Present as a Markdown table the lines from the one containing "Given: Click the 0.00000836" through the last line, both ends included and blank lines omitted, with one column headed Row for the row number and one headed Text for the line.

Start of Dataset entries

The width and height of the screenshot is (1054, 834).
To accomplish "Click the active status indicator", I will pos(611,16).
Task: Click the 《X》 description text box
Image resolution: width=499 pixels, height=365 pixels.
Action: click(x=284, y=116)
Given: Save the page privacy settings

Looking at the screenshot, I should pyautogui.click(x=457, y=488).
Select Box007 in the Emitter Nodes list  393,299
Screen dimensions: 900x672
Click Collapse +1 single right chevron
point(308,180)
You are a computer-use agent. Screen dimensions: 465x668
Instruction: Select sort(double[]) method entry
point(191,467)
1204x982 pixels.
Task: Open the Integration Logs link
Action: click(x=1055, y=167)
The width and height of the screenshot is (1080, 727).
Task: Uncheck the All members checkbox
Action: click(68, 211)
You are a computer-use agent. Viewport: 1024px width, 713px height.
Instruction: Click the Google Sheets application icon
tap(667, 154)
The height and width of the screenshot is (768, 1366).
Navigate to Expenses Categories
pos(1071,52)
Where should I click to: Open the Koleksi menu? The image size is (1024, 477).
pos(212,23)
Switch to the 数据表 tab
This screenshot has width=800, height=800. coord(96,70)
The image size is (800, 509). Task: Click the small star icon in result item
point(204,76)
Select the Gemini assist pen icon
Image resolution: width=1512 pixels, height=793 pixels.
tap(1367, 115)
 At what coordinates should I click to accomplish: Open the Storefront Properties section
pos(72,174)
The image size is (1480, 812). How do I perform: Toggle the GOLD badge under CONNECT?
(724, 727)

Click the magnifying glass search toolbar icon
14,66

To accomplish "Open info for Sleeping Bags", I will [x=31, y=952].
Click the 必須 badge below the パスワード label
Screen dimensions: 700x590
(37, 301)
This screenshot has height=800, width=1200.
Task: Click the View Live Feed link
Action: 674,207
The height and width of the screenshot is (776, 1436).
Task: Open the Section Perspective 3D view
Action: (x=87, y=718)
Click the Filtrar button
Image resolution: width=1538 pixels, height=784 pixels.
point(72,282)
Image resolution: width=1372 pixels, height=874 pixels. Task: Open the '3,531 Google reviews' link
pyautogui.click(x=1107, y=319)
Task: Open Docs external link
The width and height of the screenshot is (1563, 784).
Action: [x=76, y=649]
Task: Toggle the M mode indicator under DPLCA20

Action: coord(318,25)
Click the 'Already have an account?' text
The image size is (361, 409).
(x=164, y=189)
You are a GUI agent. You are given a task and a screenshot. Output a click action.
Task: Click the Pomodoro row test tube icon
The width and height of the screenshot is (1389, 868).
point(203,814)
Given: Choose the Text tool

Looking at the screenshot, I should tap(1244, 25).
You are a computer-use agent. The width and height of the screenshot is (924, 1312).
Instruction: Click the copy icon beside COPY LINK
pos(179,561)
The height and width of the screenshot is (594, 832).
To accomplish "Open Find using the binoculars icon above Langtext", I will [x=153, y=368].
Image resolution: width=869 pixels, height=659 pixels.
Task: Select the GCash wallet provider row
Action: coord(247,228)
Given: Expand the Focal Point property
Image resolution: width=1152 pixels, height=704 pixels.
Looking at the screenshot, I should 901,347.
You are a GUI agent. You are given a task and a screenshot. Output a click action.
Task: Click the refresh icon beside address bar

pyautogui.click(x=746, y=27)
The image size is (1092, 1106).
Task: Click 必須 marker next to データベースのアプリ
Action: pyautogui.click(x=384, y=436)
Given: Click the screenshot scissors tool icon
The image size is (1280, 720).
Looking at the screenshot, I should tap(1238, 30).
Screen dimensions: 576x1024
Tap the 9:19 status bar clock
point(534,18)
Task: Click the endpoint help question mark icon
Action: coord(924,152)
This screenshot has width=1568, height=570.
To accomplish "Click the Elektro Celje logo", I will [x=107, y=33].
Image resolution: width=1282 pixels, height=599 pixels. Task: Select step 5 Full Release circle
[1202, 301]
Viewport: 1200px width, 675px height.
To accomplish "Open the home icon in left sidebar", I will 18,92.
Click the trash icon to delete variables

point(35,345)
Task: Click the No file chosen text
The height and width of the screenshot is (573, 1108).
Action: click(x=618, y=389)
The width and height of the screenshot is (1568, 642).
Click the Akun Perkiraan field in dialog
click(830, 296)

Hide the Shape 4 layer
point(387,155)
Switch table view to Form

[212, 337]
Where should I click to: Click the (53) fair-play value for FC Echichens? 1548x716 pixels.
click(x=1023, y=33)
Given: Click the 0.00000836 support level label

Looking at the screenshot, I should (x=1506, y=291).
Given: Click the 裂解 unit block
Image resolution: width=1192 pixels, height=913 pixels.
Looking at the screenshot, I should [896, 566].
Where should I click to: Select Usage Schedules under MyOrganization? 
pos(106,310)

End of Dataset entries

Result for this task:
| Row | Text |
|---|---|
| 1 | Given: Click the 0.00000836 support level label |
| 2 | Looking at the screenshot, I should (x=1506, y=291). |
| 3 | Given: Click the 裂解 unit block |
| 4 | Image resolution: width=1192 pixels, height=913 pixels. |
| 5 | Looking at the screenshot, I should [896, 566]. |
| 6 | Where should I click to: Select Usage Schedules under MyOrganization?  |
| 7 | pos(106,310) |